Three-dimensional architecture of the outer hair cell lateral wall as determined by electron tomography
Triffo, William Jeffrey
Raphael, Robert M.
Doctor of Philosophy
Cochlear outer hair cells (OHCs) are understood to provide the basis for mechanical amplification in the cochlea through electromotility, a phenomenon in which OHCs change length in response to variations in transmembrane voltage. Thus, study of peripheral hearing and cochlear function is linked to analysis of the OHC's operation as a mechanical actuator. A complete understanding of OHC mechanics depends on precise knowledge of intracellular structure, and efforts to model OHC physiology are likewise limited to the fidelity of known intracellular geometry.

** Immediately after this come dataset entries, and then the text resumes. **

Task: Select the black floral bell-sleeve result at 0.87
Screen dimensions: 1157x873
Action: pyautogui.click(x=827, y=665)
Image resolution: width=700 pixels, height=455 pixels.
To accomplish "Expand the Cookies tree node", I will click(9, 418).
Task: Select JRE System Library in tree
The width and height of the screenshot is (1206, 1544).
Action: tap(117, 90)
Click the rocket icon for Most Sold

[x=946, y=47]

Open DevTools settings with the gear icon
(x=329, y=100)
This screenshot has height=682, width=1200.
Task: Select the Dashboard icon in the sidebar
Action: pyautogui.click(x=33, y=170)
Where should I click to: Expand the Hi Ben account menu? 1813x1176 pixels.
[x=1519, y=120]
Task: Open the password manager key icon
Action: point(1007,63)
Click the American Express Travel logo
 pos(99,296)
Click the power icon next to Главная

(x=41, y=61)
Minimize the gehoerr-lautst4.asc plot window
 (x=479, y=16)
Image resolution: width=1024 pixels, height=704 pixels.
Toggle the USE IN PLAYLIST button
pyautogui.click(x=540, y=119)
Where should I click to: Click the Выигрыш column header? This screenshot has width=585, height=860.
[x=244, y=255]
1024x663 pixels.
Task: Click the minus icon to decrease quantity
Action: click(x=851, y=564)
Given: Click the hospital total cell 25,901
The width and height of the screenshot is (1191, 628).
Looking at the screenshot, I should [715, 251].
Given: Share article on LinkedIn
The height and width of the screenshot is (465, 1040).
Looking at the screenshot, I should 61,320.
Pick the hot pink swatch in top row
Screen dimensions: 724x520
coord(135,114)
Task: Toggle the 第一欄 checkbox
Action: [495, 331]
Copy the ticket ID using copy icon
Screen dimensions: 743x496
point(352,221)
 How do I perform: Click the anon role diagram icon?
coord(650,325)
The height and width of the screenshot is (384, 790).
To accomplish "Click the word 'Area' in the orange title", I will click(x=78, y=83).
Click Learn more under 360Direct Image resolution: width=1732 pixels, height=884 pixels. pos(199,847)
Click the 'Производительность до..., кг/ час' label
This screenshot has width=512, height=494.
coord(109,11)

Previous studies have localized the mechanism of OHC electromotility to the cortex of the OHC, referred to as the lateral wall. The lateral wall can be viewed as a trilaminate composite made up of (1) the plasma membrane (PM), (2) a network of actin and spectrin termed the cortical lattice, and (3) lamellar stacks known as the subsurface cisternae (SSC). 3D study of lateral wall components in intact cells would augment the existing model, which relies in part on 2D data obtained from partially extracted cell preparations. Electron tomography utilizes a series of transmission electron microscopy projections from a tilted sample to reconstruct a volume density map, imaging macromolecular assemblies in their native cellular context. We began by evaluating TEM sample preparation methods, beginning with conventional aldehyde fixation protocols and progressing to high-pressure freezing and freeze-substitution (HPF/FS), which required development of new methodology for application to OHCs. Using HPF/FS cochlear samples from guinea pig, we employed electron tomography to study the 3D structural relationship of the PM, cortical lattice, and SSC. We observed and characterized novel structure within the SSC membrane and lumen, and also observed physical connections between the circumferential actin filaments and the SSC. Combined with the pillar proteins that join the PM and cortical lattice, these actin-SSC connections provide mechanical coupling between the PM and underlying SSC, which has direct implications for current models of OHC motility.